オープンスタジオ

 京都オープンスタジオ2010へ行く。


 昨年に引き続いての開催。
 「七つのスタジオが同時に空間を開放し、作品展示やカフェ、ライブなどを行います。…このイベントはアーティストのコミュニティーやネットワークの強化にも貢献します。京都の底は温まってきています。」


 http://kyoto-openstudio.jimdo.com/


 京都市では、京都文化芸術都市創生計画中、五つの重点項目の一つに、「若手芸術家等の居住・制作・発表の場づくり」という事業を掲げている。今回は、同事業の参考のために、桂エリアの四つのスタジオを見て回った。


 興味深い点は幾つかある。


 一つは、そもそも、これだけの数の共同スタジオが京都市内に成立しているという事実だ。以前はなかなか考えられなかったことだと思う。
 聞いた話を総合すると、名和晃平に代表されるような、現在三十代半ばから四十代くらいのアーティスト(とりわけ京都市立芸大出身者)が、伏見、桂、亀岡などに共同でアトリエを構え、現在の状況を先導してきたのだという。市立芸大の石原准教授は「名和らの成功を身近にし、一つのモデルとして共同アトリエが普及したのではないか」と言う。


 もう一つは、これらの共同スタジオが、京都全体にとって、今や重要な資源に見えるということだ。
 当初は点だったものが、線となり、面となる。参加スタジオの一つAASを運営するアーティスト・グループ・Antennaは「このイベントが、京都の新しい動きを作るきっかけになることを期待している」と言う。
 世界中でアート・クルーズ的な動きが見られる今、複数のアーティスト・グループが同時期にアトリエを開放することは、それだけで一つの観光資源になり得る。日本において、現代美術にコミットしている者の八割前後は関東圏在住であろう。今回のようなイベントが、芸大の修了展や大型の企画展、アート・イベントと時期を合わせて開催されれば、彼らの足を京都に向けることができるのではないか。
 同イベントは、今のところ、市立芸大の卒業生が中心となっており、場所も京都市郊外の桂周辺に集中している。しかし、同様の共同スタジオは、精華大卒業生らによるstudio90など、京都市内だけでも二十から三十に上るという。大変なことである。
 hanareは、アーティストの共同スタジオではないが、この京都の新しい動き、文脈の中に置くこともできると思う。

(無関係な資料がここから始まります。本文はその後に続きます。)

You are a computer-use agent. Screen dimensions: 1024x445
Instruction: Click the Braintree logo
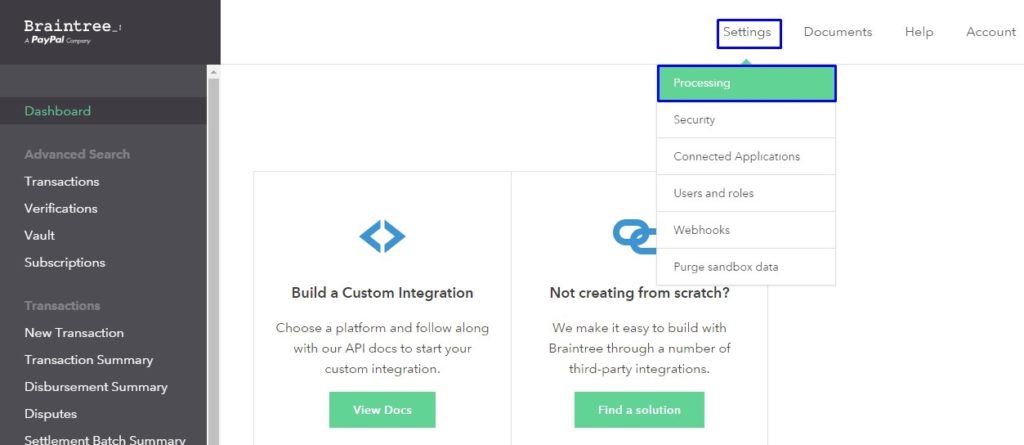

 そしてもう一つは、もちろんこれが、「若手芸術家…」事業にとって極めて示唆的であるということだ。
 今回のオープンスタジオにさんかしているグループの中には、実際にスタジオ内に居住スペースを確保しているところもある。「若手芸術家…」事業で考えていることを、もう既に実現していると言える。そうでなくても、多くのアーティストが共同アトリエの近く(車で十分以内くらい)に住んでおり、職住近接という、一つの方向性を明確に示している。
 「若手芸術家…」事業の目指すところは、京都に住みながら制作を続けることができる、というモデルを、行政として強力に示し、若いアーティストの流出を食い止めることである。同事業は新しい生活様式を示そうとしていると言えよう。
 さらに付け加えるならば、クリエイティビティーの一極集中を変革すること、あるい文化芸術をめぐる就労構造の転換ということも視野に入るだろう。マルクス風に言うと、それは革命である。


 京都では、一昨年の秋にタカイシイ、児玉画廊などの有力ギャラリーが進出し、また、モリユウ、ボイスがスペースを移転拡大し、注目を集めた。muzz、ニュートロン、SWPなどの新興ギャラリーも目立った動きを見せている。いくつもの質の高いグループ展がアーティスト主導で行われており、今回、共同スタジオの存在が一気に前面化した。さらに夏から秋にかけて、いくつかのアートフェアが立ち上がる。
 確実に、「京都の底は温まってきてい」ると言えよう。